» What to work on: Whenever a line in the data holds the string "beside", pull that line out.

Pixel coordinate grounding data
===
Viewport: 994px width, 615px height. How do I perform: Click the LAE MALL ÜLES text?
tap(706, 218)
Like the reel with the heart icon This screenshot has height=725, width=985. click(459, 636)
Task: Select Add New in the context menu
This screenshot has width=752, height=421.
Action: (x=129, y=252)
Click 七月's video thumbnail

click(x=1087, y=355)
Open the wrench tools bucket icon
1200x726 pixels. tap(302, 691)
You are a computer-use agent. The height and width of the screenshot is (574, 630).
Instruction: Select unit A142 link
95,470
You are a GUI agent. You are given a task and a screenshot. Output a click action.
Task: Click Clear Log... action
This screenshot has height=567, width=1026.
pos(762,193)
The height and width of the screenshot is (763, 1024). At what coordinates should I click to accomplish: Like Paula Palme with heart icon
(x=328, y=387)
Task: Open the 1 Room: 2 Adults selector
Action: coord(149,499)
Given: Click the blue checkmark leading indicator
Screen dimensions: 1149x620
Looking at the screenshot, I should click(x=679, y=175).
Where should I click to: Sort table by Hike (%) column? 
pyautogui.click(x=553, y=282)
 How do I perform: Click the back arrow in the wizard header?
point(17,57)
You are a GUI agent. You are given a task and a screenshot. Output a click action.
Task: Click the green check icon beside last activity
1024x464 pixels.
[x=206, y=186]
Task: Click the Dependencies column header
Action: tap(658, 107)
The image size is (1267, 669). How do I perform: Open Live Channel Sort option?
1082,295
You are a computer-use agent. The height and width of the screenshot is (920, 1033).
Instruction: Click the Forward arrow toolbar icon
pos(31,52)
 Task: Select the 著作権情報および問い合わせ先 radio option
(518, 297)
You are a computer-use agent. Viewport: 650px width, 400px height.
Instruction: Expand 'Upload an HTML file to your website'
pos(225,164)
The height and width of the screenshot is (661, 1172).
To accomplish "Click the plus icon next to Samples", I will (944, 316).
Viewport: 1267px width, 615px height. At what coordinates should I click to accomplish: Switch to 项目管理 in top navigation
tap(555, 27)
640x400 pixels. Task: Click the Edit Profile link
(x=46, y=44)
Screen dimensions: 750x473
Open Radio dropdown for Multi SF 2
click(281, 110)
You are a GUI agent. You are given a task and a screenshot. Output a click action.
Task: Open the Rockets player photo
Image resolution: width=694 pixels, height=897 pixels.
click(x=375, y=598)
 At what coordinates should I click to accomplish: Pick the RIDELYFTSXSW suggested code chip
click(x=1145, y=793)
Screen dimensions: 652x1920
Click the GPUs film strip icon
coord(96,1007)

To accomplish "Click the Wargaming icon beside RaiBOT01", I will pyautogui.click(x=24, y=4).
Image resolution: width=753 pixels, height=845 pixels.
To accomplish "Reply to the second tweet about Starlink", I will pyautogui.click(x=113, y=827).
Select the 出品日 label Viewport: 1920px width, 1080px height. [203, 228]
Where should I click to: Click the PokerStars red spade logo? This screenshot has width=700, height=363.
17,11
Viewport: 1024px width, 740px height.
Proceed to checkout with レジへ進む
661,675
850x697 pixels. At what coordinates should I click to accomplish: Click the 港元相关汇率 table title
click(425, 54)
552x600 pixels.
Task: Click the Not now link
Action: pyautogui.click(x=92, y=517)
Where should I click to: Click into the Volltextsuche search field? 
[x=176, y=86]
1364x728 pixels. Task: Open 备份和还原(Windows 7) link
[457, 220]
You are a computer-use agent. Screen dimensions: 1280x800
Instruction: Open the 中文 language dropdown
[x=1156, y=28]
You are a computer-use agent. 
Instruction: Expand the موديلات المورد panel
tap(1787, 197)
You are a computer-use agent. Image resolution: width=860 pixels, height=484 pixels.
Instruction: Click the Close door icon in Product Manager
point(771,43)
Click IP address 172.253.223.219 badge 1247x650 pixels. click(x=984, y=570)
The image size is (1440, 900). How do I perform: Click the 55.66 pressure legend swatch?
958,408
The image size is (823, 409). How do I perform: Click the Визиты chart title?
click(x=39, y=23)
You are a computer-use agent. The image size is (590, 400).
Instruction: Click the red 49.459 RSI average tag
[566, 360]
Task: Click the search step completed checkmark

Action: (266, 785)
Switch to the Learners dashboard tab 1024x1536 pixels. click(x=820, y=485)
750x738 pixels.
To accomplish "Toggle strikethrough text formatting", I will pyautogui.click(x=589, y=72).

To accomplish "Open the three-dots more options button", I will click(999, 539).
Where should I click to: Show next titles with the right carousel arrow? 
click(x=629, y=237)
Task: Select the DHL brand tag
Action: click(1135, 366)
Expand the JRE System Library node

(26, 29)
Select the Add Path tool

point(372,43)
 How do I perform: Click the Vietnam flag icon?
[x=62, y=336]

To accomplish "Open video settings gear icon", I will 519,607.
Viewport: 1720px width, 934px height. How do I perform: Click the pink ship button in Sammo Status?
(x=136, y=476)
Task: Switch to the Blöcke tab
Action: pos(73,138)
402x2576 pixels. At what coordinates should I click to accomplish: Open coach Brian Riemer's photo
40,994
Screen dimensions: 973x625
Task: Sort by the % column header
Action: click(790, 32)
===
» Task answer:
Task: Click the green check icon beside last activity
To accomplish "Click the Wargaming icon beside RaiBOT01", I will pyautogui.click(x=24, y=4).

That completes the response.